== Instructions to follow ==
Each line of the entries below that includes "Shop" belongs in your answer.

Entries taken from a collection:
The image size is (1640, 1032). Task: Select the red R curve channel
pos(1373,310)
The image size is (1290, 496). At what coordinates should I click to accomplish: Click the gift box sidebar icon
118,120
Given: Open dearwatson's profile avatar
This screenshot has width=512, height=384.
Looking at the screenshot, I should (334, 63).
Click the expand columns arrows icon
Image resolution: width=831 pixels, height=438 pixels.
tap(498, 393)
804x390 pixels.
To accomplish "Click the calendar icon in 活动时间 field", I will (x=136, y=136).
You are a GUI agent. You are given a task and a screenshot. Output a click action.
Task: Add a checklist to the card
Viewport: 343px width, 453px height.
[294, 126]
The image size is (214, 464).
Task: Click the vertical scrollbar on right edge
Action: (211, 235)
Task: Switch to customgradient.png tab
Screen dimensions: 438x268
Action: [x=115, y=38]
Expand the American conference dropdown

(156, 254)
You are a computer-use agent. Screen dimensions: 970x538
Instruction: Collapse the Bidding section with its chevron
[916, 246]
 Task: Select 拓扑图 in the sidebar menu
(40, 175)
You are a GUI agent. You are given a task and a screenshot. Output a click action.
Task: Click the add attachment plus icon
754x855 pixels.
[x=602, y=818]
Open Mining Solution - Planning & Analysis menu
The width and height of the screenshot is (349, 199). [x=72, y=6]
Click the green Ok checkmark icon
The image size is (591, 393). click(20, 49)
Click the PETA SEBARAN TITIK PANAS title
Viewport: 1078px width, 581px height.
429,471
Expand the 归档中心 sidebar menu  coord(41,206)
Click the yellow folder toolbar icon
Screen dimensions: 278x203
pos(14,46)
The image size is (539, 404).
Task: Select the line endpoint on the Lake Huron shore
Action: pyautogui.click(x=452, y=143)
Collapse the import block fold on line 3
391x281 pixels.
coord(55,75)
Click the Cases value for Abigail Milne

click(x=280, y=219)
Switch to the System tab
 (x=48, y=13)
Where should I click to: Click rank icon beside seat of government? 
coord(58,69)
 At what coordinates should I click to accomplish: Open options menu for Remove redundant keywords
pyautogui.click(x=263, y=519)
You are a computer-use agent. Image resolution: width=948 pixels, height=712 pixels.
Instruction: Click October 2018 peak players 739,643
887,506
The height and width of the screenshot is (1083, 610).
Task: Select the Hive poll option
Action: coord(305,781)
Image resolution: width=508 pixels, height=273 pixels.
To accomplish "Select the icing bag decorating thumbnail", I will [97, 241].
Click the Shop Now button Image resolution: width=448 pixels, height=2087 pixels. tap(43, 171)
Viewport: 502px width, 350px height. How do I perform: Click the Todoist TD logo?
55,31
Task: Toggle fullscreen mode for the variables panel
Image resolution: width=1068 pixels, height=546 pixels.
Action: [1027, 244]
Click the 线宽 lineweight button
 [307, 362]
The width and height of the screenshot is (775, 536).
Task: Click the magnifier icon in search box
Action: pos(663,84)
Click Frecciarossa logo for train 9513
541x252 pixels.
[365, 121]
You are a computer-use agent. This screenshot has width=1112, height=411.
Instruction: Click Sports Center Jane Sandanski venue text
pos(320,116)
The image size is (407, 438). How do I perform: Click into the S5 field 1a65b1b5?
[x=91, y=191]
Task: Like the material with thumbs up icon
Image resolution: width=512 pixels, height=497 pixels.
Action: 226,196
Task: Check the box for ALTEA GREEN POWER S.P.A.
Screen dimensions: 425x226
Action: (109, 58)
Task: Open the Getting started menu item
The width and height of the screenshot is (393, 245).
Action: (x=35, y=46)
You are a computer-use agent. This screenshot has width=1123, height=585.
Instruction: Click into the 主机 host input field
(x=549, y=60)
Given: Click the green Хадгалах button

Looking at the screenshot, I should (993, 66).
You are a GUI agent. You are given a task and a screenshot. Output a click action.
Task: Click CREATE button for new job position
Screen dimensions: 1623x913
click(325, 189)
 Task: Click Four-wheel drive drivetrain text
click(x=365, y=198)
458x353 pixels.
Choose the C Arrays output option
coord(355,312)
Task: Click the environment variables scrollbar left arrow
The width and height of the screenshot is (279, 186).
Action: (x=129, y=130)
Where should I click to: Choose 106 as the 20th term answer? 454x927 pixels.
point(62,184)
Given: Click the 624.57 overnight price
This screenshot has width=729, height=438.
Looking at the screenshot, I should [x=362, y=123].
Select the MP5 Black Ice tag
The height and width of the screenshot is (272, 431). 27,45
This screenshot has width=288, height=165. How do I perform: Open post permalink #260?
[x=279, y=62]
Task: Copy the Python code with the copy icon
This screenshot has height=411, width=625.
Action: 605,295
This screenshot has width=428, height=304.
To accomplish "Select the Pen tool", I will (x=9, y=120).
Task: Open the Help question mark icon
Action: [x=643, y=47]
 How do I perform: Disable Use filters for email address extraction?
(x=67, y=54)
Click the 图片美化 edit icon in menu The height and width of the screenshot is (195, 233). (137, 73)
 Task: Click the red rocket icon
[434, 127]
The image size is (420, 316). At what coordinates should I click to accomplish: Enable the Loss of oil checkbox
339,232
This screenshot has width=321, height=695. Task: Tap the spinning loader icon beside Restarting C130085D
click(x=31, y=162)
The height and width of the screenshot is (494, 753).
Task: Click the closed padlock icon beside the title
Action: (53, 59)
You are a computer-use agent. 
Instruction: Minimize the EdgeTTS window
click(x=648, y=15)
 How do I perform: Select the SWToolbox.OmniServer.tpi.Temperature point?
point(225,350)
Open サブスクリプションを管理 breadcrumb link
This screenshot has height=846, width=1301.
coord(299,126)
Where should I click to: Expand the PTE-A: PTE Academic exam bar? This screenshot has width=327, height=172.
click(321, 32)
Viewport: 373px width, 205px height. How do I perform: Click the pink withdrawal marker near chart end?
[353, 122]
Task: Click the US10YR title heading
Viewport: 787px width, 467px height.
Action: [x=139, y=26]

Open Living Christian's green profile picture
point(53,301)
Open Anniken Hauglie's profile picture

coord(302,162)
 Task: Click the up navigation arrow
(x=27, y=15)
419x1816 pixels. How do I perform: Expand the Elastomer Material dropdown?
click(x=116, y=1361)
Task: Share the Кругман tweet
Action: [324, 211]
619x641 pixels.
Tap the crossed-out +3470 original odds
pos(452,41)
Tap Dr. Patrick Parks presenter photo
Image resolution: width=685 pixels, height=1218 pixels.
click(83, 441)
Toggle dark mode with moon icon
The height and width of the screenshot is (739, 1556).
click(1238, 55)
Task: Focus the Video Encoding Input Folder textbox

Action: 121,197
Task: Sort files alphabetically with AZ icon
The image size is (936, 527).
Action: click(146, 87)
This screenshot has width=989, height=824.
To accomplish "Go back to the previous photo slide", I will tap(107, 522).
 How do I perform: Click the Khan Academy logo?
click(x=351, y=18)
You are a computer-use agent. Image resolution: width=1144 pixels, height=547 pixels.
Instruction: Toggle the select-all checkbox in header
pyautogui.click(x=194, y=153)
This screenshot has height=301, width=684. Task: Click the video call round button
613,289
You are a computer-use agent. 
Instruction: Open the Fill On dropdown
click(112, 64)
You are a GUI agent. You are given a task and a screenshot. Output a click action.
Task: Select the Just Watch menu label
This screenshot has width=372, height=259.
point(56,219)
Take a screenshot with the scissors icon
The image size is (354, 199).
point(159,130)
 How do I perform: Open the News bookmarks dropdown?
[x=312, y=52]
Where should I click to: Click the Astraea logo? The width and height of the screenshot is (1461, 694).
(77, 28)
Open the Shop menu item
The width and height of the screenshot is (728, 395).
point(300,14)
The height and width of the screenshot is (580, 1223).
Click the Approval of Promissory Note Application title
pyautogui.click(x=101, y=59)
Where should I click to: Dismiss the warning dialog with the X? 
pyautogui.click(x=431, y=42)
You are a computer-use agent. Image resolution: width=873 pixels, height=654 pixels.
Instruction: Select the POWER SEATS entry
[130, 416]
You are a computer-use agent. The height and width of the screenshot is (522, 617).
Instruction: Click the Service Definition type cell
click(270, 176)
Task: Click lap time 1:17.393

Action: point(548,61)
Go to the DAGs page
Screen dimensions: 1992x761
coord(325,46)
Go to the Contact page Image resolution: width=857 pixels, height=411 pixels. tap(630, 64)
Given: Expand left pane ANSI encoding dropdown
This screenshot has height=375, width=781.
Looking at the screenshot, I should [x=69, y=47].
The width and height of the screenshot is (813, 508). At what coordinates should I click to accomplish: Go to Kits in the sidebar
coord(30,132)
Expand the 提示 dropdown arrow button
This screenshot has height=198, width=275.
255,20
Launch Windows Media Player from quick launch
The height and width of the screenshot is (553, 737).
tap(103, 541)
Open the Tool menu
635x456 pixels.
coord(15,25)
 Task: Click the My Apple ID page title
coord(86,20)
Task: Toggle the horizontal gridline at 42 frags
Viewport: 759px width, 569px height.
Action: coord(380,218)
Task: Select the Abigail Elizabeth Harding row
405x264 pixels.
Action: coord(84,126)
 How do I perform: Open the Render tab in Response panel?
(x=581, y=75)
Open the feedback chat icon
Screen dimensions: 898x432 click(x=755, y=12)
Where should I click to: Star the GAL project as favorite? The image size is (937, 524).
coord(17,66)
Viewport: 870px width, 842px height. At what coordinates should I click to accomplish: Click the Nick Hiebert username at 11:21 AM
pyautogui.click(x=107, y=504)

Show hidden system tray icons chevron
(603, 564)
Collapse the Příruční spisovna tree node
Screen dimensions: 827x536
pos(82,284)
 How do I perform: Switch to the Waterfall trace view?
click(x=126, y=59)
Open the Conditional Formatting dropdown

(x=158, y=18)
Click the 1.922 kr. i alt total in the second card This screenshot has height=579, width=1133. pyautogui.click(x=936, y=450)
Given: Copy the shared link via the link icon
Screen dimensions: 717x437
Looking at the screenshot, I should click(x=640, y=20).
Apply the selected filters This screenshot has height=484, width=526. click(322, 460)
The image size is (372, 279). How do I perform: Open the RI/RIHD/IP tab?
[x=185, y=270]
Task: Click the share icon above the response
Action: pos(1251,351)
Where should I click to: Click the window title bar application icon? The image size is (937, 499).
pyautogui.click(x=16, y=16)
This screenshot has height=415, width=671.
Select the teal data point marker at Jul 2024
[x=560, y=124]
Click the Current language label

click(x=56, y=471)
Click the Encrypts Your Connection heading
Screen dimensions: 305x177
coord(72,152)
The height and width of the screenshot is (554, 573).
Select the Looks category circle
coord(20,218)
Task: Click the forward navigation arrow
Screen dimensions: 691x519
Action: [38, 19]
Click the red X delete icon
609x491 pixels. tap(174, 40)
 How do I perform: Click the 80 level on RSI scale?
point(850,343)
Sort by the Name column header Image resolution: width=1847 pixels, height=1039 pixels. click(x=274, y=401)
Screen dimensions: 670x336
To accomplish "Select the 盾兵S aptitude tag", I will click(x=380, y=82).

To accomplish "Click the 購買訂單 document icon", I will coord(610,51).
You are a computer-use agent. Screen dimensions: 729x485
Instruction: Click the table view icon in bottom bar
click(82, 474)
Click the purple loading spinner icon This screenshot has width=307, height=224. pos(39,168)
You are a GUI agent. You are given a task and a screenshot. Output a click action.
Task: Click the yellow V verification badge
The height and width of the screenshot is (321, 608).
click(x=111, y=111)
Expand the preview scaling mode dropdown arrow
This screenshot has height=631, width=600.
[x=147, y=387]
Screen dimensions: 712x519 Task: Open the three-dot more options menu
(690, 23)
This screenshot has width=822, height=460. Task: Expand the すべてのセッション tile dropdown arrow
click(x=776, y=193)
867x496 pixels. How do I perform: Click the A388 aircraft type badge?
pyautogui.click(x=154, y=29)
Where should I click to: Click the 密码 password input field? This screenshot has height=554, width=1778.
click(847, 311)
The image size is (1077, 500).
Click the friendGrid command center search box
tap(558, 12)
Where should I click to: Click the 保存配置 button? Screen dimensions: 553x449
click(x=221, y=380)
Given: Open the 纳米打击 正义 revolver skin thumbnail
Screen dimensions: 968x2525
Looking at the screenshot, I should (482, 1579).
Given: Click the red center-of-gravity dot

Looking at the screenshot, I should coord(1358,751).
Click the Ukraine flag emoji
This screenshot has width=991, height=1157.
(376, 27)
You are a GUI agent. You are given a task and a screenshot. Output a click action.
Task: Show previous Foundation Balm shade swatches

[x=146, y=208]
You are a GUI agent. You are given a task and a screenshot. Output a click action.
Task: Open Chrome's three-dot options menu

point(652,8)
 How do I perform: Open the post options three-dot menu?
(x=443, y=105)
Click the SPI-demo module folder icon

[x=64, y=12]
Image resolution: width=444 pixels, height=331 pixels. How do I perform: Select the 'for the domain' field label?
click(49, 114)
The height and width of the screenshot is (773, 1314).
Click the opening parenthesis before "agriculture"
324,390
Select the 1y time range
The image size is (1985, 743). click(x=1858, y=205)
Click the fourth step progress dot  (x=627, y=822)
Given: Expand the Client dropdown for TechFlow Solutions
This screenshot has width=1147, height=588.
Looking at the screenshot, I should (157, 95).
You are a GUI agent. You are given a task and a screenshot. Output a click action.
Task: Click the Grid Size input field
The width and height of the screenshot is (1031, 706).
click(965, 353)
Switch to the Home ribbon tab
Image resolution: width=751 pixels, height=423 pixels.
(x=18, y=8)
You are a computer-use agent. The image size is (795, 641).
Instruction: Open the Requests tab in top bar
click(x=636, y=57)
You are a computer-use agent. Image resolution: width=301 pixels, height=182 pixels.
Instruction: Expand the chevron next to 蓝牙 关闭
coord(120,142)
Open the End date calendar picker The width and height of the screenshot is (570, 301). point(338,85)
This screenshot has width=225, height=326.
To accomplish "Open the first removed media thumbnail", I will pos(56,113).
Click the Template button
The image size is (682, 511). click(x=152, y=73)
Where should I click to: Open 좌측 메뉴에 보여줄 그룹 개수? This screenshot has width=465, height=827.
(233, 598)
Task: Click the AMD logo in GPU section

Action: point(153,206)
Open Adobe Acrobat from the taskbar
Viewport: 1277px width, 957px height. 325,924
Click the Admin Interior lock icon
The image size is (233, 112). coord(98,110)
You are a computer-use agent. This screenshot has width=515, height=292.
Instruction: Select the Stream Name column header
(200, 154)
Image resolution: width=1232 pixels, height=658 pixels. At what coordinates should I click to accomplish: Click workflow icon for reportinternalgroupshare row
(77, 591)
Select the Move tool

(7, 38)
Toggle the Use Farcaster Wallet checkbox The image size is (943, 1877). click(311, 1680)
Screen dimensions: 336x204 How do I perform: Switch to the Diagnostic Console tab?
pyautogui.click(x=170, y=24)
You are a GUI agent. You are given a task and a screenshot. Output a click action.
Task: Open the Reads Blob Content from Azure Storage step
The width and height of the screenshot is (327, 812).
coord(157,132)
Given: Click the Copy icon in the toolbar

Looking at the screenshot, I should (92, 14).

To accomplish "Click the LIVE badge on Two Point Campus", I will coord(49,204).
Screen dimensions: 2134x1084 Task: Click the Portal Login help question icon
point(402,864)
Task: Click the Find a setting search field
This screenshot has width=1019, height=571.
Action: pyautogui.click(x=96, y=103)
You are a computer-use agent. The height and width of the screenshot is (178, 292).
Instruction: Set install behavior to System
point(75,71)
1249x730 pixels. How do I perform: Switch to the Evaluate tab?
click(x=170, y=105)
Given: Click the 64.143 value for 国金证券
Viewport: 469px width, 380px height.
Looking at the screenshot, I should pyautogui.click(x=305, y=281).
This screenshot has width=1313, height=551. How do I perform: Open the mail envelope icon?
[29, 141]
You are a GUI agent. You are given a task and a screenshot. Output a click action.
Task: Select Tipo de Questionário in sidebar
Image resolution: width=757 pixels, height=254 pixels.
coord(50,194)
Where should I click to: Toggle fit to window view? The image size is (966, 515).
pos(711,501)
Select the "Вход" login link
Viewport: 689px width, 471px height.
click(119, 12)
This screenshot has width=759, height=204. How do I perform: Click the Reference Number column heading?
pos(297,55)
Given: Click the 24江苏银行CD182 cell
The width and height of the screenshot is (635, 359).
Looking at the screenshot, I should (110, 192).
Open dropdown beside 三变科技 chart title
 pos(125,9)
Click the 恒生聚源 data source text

== Response to this exercise ==
Click the Shop Now button Image resolution: width=448 pixels, height=2087 pixels. tap(43, 171)
Open the Shop menu item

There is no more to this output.